While technology shares plunged Wednesday, sending the Nasdaq tumbling, it is worth pointing out that the stock market is not all about the magnificent 7 group of stocks. Indeed, the Dow Jones reached its 4th record high in as many days on Wednesday amid sector rotation.

This has been a key theme in US equities space in recent days. As well as the Dow we have seen some big gains for the small-cap Russell 2000 index. It all started presumably because of the inflation report that was released last week which showed consumer prices falling to 3.0% y/y in June.

Specifically, it has been energy and financials that have benefited while technology stocks have fallen amid rotation into value from growth.

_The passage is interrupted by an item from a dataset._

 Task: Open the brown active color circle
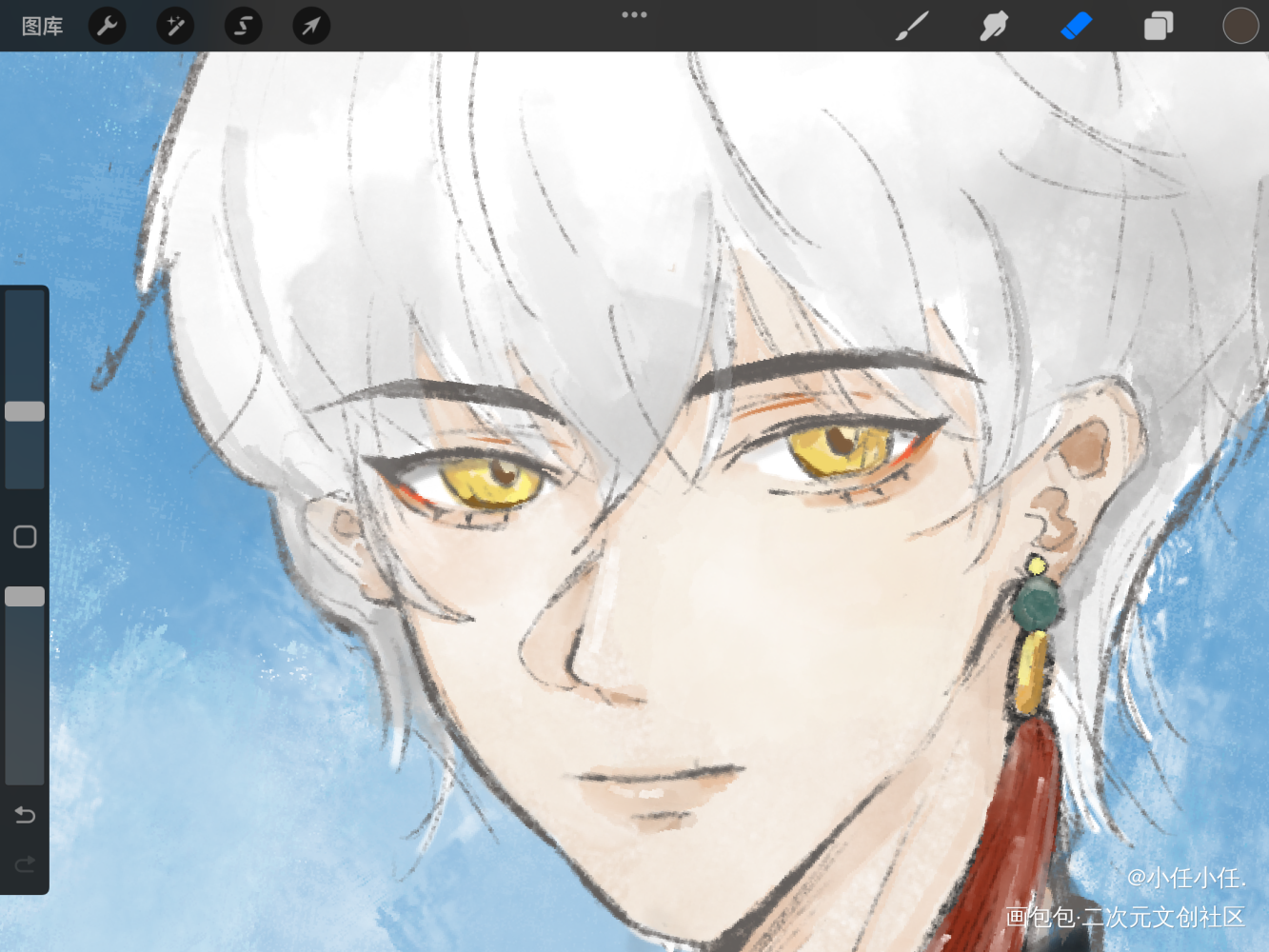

As you can see from the chart of the Financial Select Sector SPDR Fund (NYSE:XLF), the sector staged a breakout after a multi-month consolidation period ended last Friday. Since then, the XLF has continued to rise without looking back.

XFL Breakout

Similarly, the chart of the Energy Select Sector SPDR Fund (XLE (NYSE:XLE)) shows a breakout from its continuation pattern, specifically a bull flag, moving to the upside.

XLE Daily Chart

The Dow chart argues against a top in S&P 500

Given the bullish breakout observed in the above charts and the Dow’s bullish breakout earlier this week, the path of least resistance for the Dow Jones remains upward, which argues against a top being formed on the S&P 500 as these indices tend to go hand in hand.

Dow Futures Daily

Having surpassed the key resistance level and the psychological barrier of 40,000, this area will serve as critical support during any future dips on the Dow. Should the index fall below this level, the next key support zone to watch is between 39,450 and 39,680. On the upside, the next target is the Fibonacci-based extension level at 41,366, which represents the 161.8% extension of the last significant decline from the May high.

S&P 500 technical analysis and trade ideas

The S&P 500 chart is still looking quite strong from a technical point of view, as it has been creating higher highs and higher lows without any major hiccups.

Such strong trends will take time to turn, which should give the bulls plenty of time to get out of trouble on retracements and continue to frustrate the bears with its sharp recoveries every time it looks like the market has topped. For the trend to turn bearish, we will need to see a lower low and a clear reversal pattern.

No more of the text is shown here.